Marek Niedużak, Deputy State Secretary for Sustainable Development, emphasized that "in the long run, we can only move forward in the global value chain if we build
a sustainable and environmentally responsible industry." Anna Paskova, Director of Sustainability at the Czech Ministry of the Environment, focused on eradicating poverty and halting climate
change, highlighting what the V4s have yet to build on: The Czech Republic is ranked as one of the ten most sustainable countries in the world, with other V4 members not far behind. The Hungarian
and Slovak parties drew attention to the fact that sustainability can only be achieved through continuous energy investment, a goal their governments are strongly committed to. The Budapest
Sustainability Exchange convened a diverse range of speakers and representatives of sustainability who contributed to thought-provoking debates and lively discussions. In addition to high-level
policy issues, the themes of climate anxiety, youth activism and sustainable living were discussed with the same attention as smart cities, circular economies, climate protection and financing
the green transition - along with their core V4 aspects.

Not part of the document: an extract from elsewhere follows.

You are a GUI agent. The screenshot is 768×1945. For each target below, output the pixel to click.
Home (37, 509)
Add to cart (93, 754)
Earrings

Speakers included Irena Pichola, Deloitte's Head of Sustainability Consulting in Central Europe, Katka Cseh, Momentum MEP, János Pásztor, Director of the Carnegie
Climate Governance Initiative and former UN Under-Secretary-General for Climate Change, Radoslav Mizera, Solved Innovator Zsófia Rácz, Deputy State Secretary for Youth, Martin Hojsík, Progressive
Slovakia MEP, Zsófi Beck, Partner of the Boston Office of the Boston Consulting Group, Péter Balázs, Malgorzata Czachowska, an activist at Fridays for Future Silesia, Ámon Ada, Chief Climate
Advisor to the Mayor of Budapest, Father Augusto Zampini-Davies, Deputy State Secretary of the Apostolic See and Gábor Gyura, Head of the Sustainable Finance Department of the MNB.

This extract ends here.